Information entropy, as a powerful tool for measuring the uncertainty of information, is widely used in many fields such as communication, data compression, data mining and bioinformatics. However, the classical information entropy has two shortcomings, that is, information entropy cannot accurately measure the uncertainty of knowledge in some cases and the joint probability in information entropy is usually difficult to calculate for high-dimensional data. Additionally, uncertainty measure is the foundation of feature selection in granular computing. Inaccurate measures may lead to poor performance of feature selection methods. To address these issues, we propose a novel uncertainty measure called rough diversity entropy based on rough set theory.

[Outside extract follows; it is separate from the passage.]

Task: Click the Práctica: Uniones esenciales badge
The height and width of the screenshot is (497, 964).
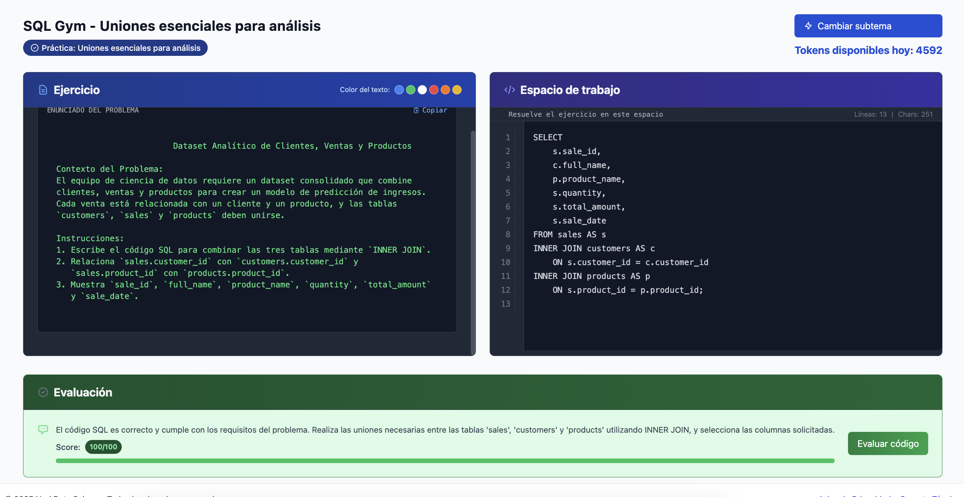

Rough diversity entropy can more accurately measure the uncertainty of knowledge compared with the classical information entropy. In this article, rough diversity entropy and its variants are first defined, and their related properties are studied. Next, a heuristic feature selection method based on the defined measures is put forward, and the corresponding algorithm is also designed. Finally, a series of experiments are executed to validate the effectiveness and rationality of the proposed method. The analysis results show that our proposed method has good performance compared with eight existing feature selection methods. Moreover, the proposed method improves the average accuracy of 15 datasets by 6.53% under four classifiers, and achieves an average feature reduction rate of up to 99.81%. We believe that the proposed method is an effective feature selection approach for classification learning.

查看原文本刊更多论文

基于粗糙多样性熵的特征选择

信息熵作为衡量信息不确定性的有力工具，被广泛应用于通信、数据压缩、数据挖掘和生物信息学等领域。然而，经典信息熵存在两个缺点，即信息熵在某些情况下不能准确度量知识的不确定性，信息熵中的联合概率对于高维数据通常难以计算。此外，不确定性测度是颗粒计算中特征选择的基础。不准确的度量可能导致特征选择方法的性能下降。为了解决这些问题，我们提出了一种新的基于粗糙集理论的不确定性度量方法——粗糙多样性熵。与经典信息熵相比，粗糙多样性熵能更准确地度量知识的不确定性。本文首先定义了粗糙多样性熵及其变体，并研究了它们的相关性质。其次，提出了一种基于定义测度的启发式特征选择方法，并设计了相应的算法。最后，通过一系列实验验证了所提方法的有效性和合理性。分析结果表明，与已有的8种特征选择方法相比，本文提出的方法具有较好的性能。此外，该方法在4种分类器下将15个数据集的平均准确率提高了6.53%，平均特征约简率高达99.81%。我们认为该方法是一种有效的分类学习特征选择方法。

本文章由计算机程序翻译，如有差异，请以英文原文为准。

求助全文

约1分钟内获得全文求助全文

来源期刊

Pattern Recognition 工程技术-工程：电子与电气

CiteScore

14.40

自引率

16.20%

发文量

683

审稿时长

5.6 months

期刊介绍： The field of Pattern Recognition is both mature and rapidly evolving, playing a crucial role in various related fields such as computer vision, image processing, text analysis, and neural networks. It closely intersects with machine learning and is being applied in emerging areas like biometrics, bioinformatics, multimedia data analysis, and data science. The journal Pattern Recognition, established half a century ago during the early days of computer science, has since grown significantly in scope and influence.